*Problem:* Rewrite the records from the line containing "You are a computer-use" down to the line containing "click(x=500, y=52)", replacing "checkbox" with "toggle" and keeping everything else the same. Omit the pictures.
** start **
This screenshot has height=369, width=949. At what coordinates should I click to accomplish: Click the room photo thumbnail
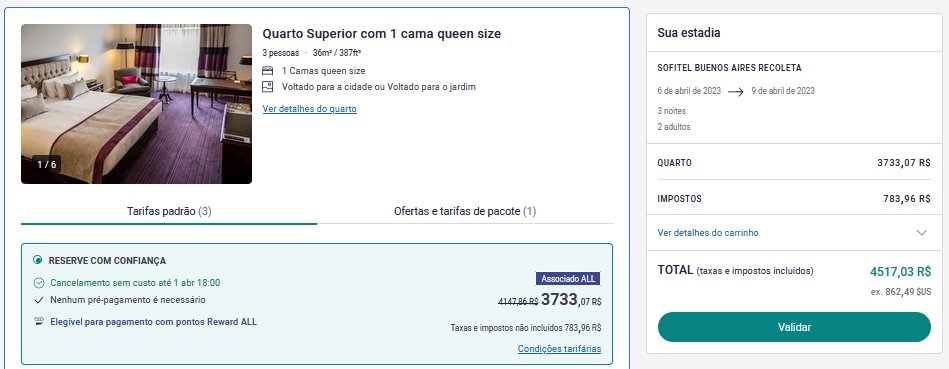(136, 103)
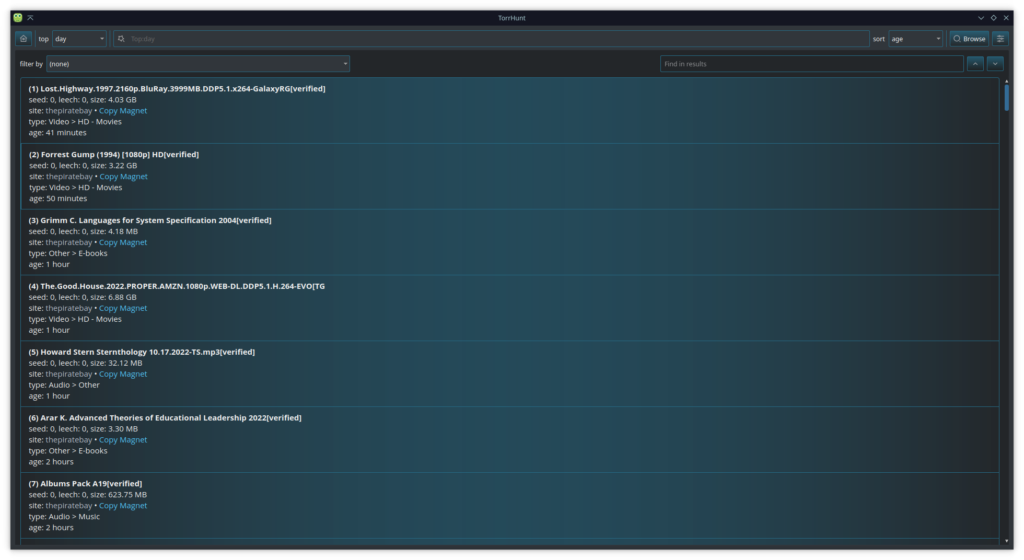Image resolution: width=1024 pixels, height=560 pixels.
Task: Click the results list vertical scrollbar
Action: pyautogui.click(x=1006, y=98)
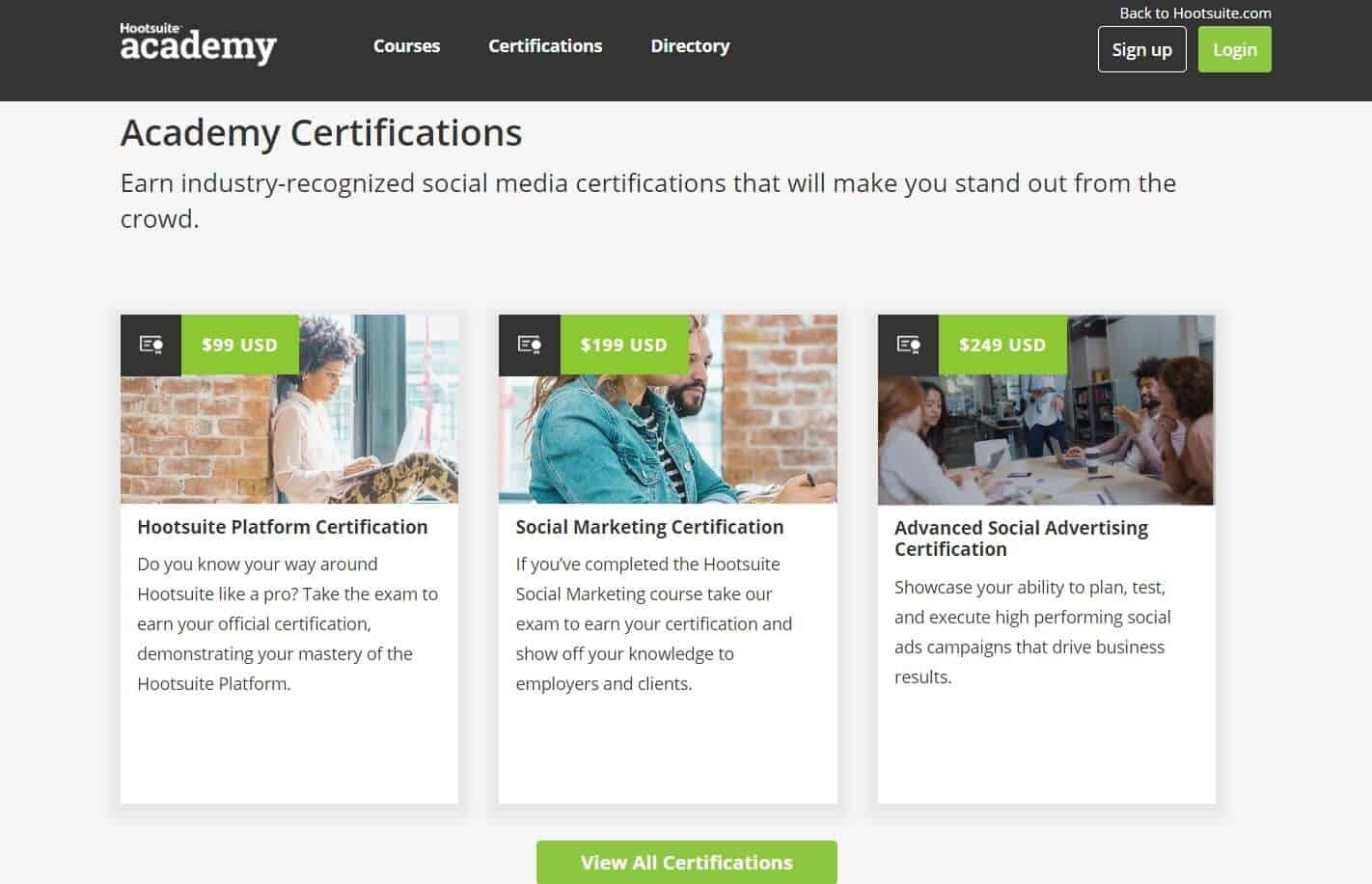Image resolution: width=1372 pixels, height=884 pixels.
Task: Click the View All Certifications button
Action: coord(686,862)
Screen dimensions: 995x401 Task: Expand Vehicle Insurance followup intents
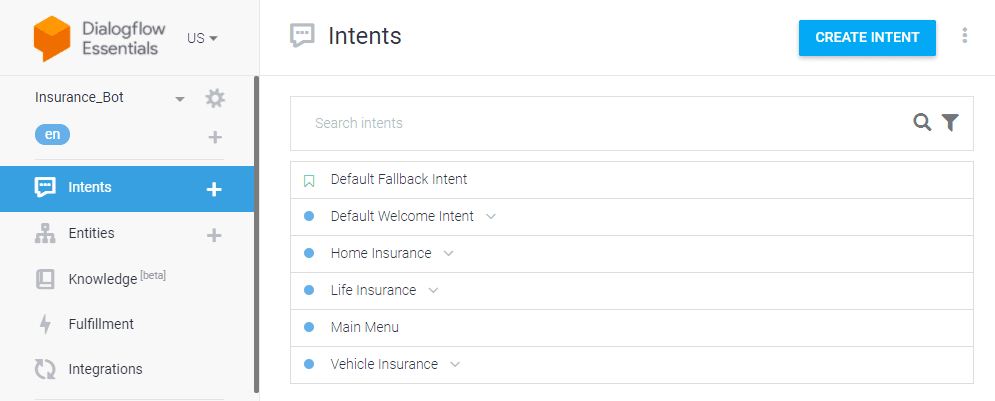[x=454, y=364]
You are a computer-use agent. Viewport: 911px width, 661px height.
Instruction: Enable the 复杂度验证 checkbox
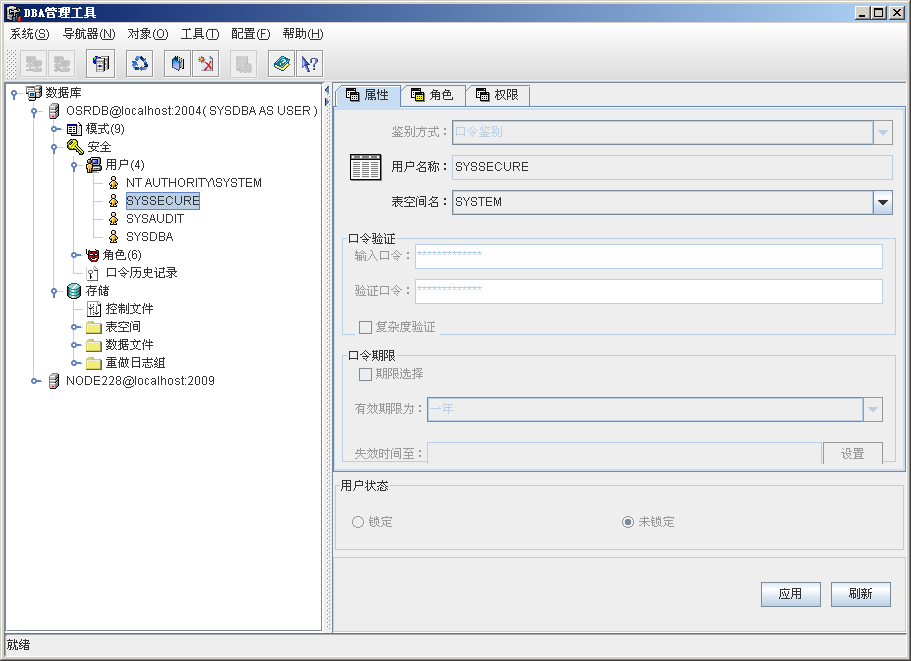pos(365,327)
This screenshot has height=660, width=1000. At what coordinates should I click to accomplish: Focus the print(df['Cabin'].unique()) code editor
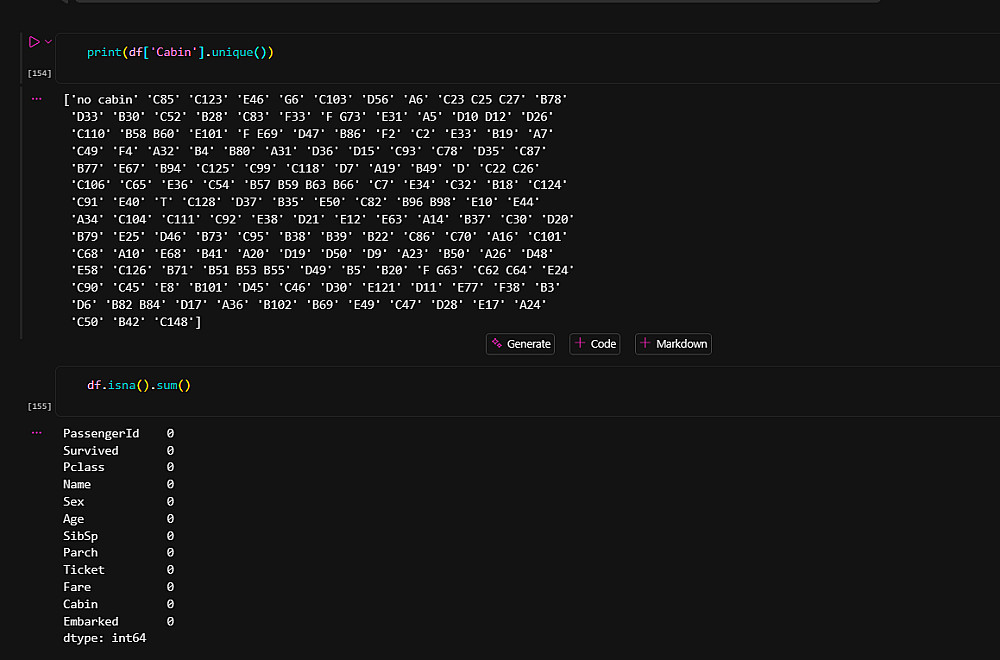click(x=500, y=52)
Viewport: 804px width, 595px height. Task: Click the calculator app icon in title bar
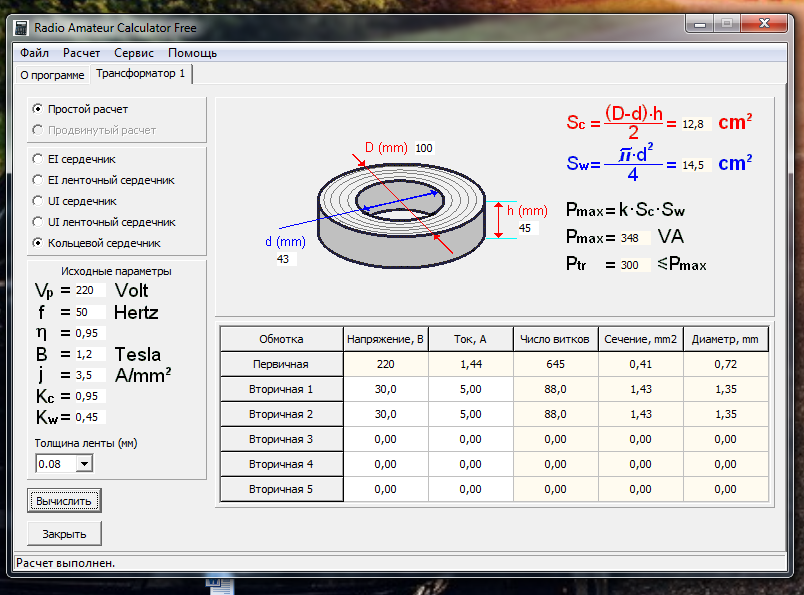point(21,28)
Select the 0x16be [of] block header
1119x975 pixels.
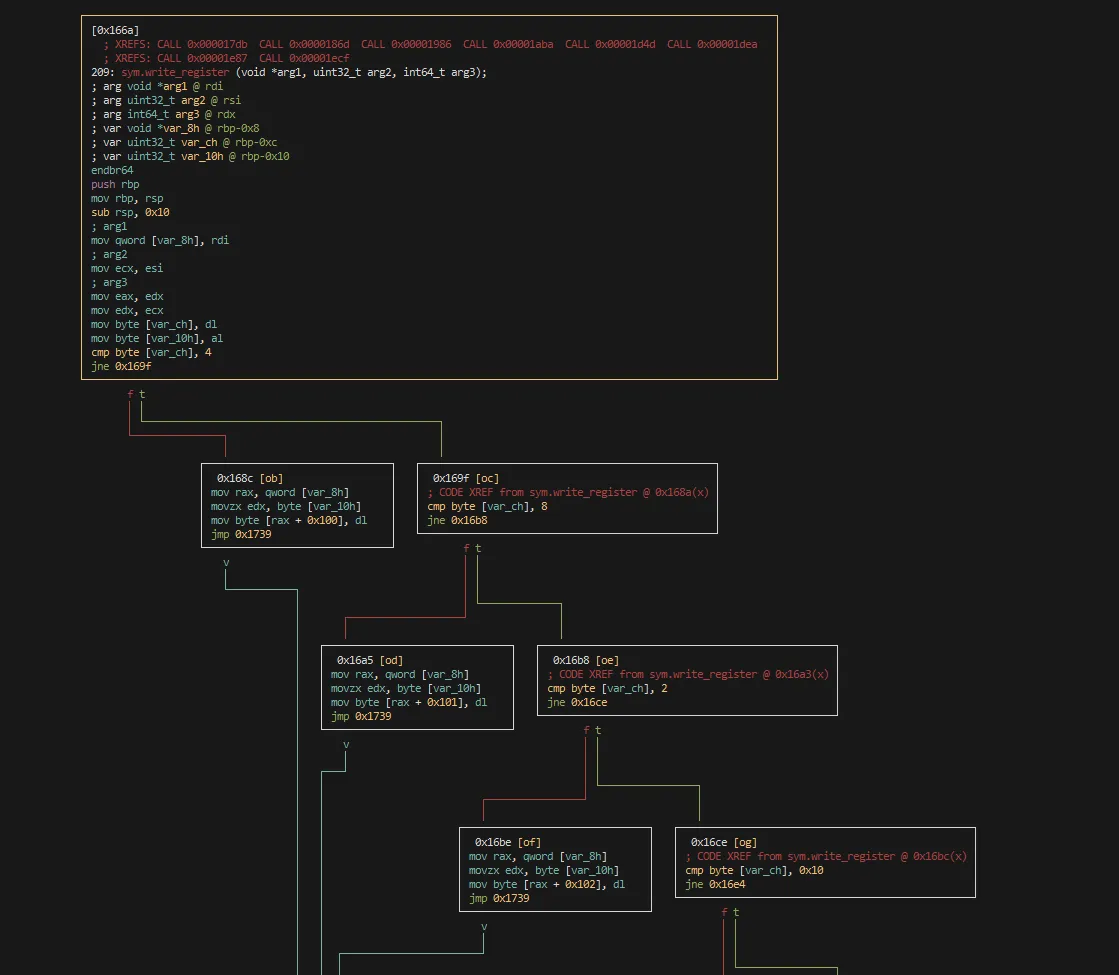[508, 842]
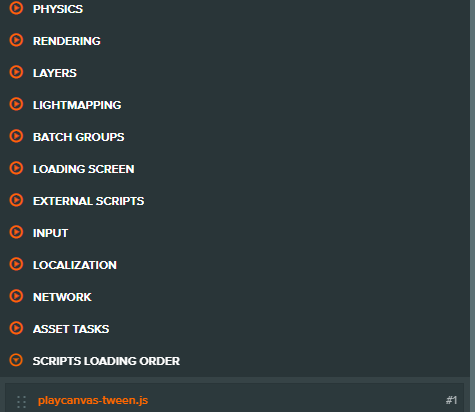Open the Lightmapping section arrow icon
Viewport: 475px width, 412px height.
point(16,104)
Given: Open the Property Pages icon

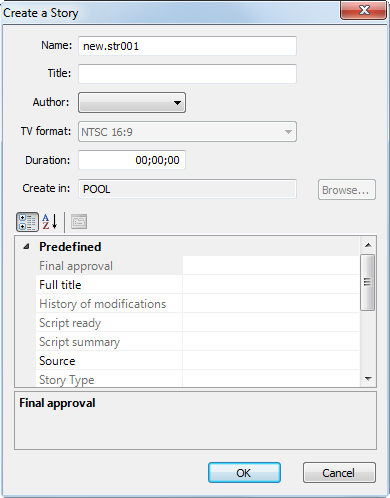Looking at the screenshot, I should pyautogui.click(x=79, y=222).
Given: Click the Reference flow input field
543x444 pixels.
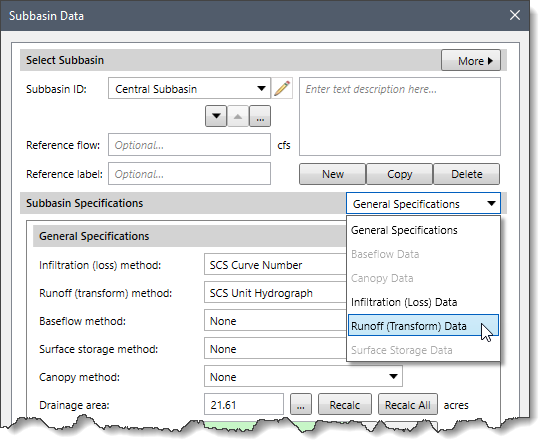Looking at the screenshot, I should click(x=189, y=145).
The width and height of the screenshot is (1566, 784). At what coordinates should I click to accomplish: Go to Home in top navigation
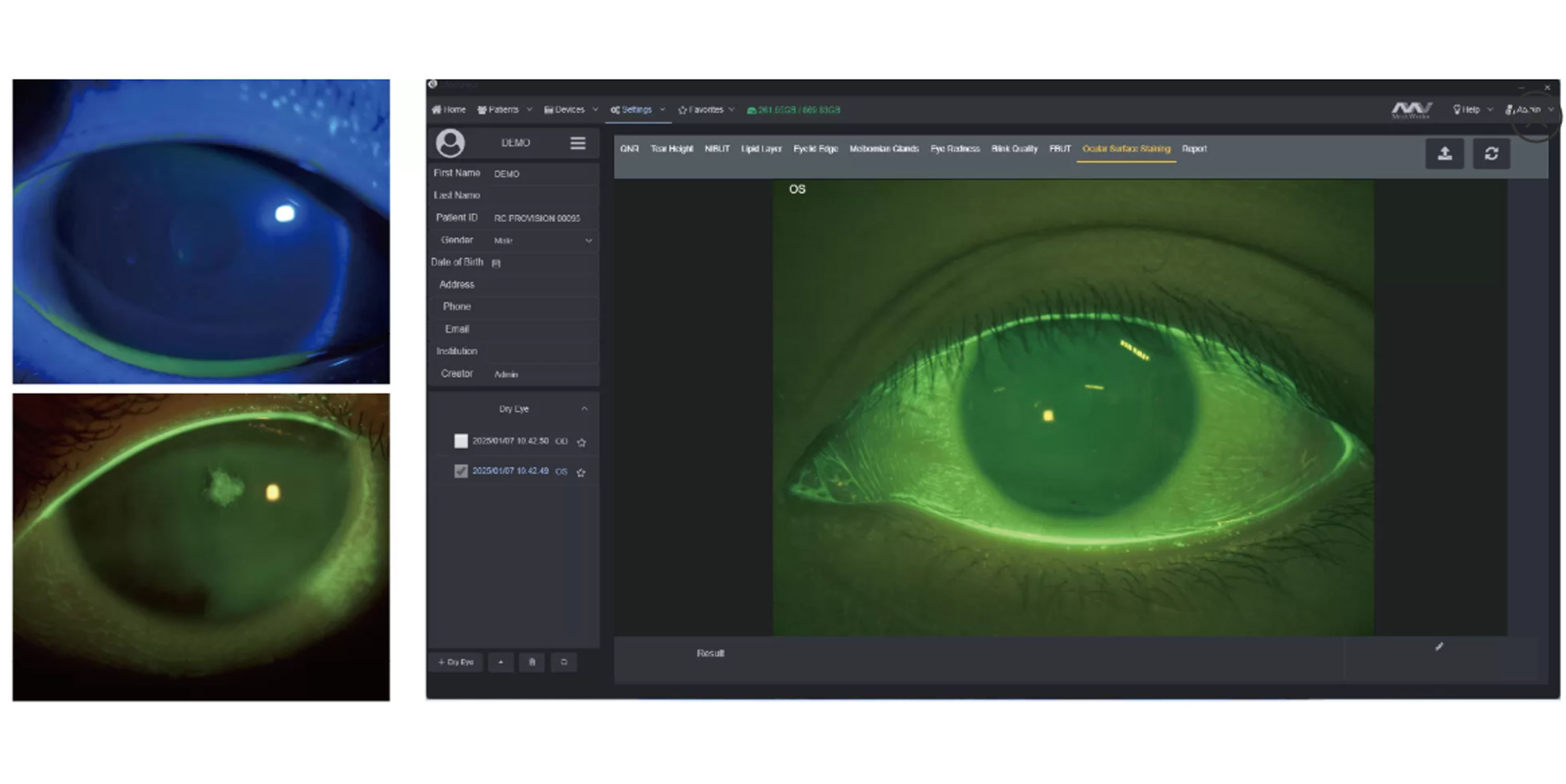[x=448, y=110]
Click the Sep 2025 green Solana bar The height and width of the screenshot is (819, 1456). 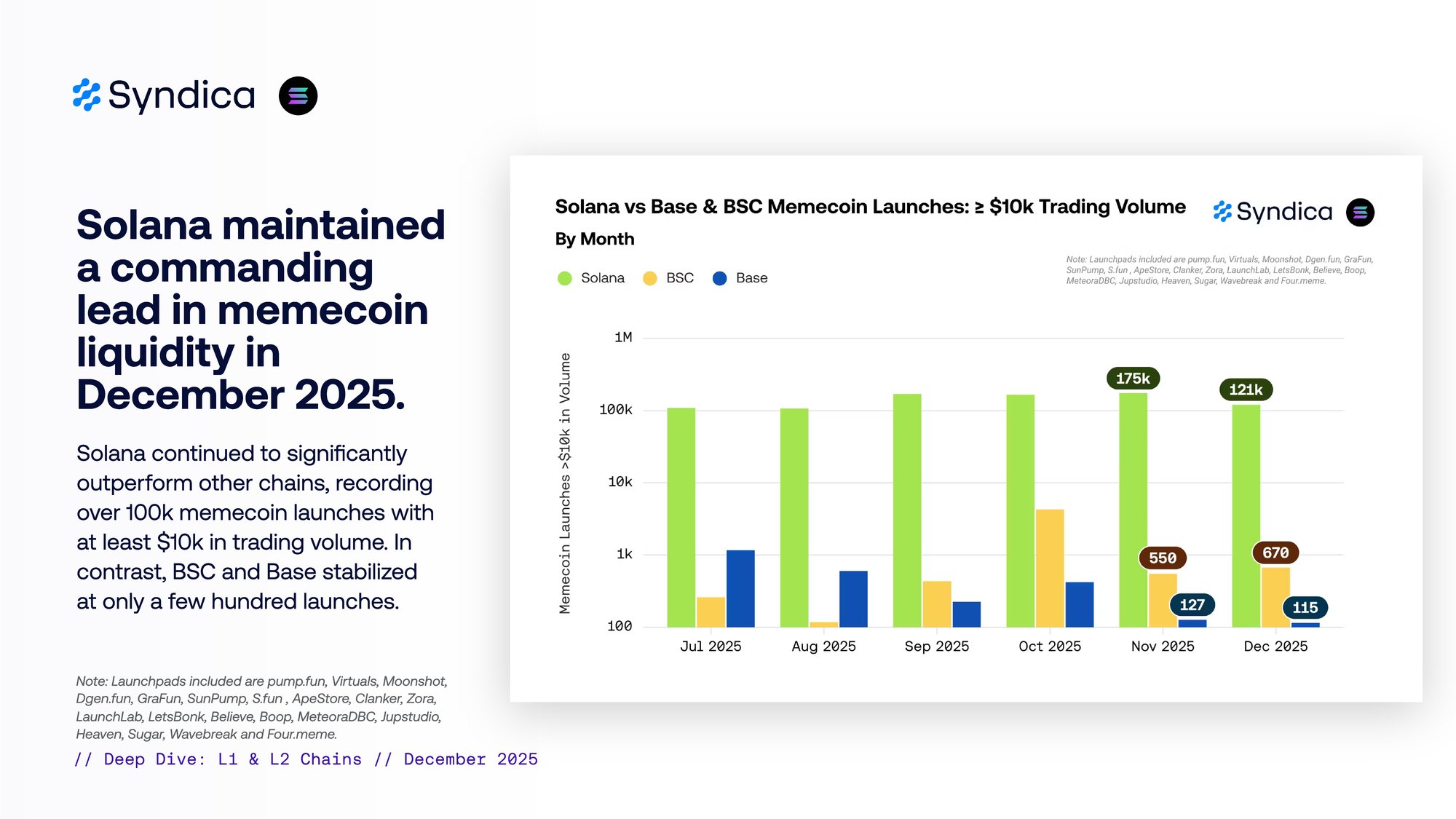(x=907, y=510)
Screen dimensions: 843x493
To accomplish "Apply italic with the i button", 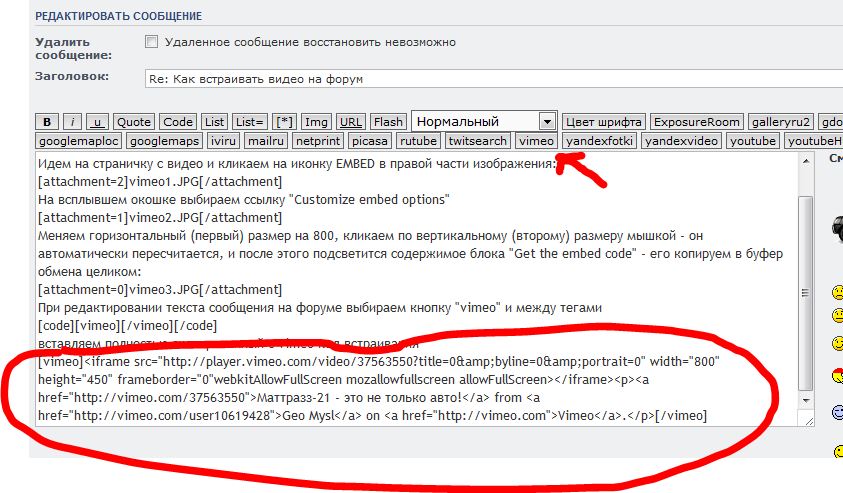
** end **
*Answer for the task:*
You are a computer-use agent. Viewport: 911px width, 661px height.
Instruction: Enable the 复杂度验证 toggle
pos(365,327)
This screenshot has height=660, width=1000. At what coordinates should I click to accomplish: Focus the print(df['Cabin'].unique()) code editor
click(x=500, y=52)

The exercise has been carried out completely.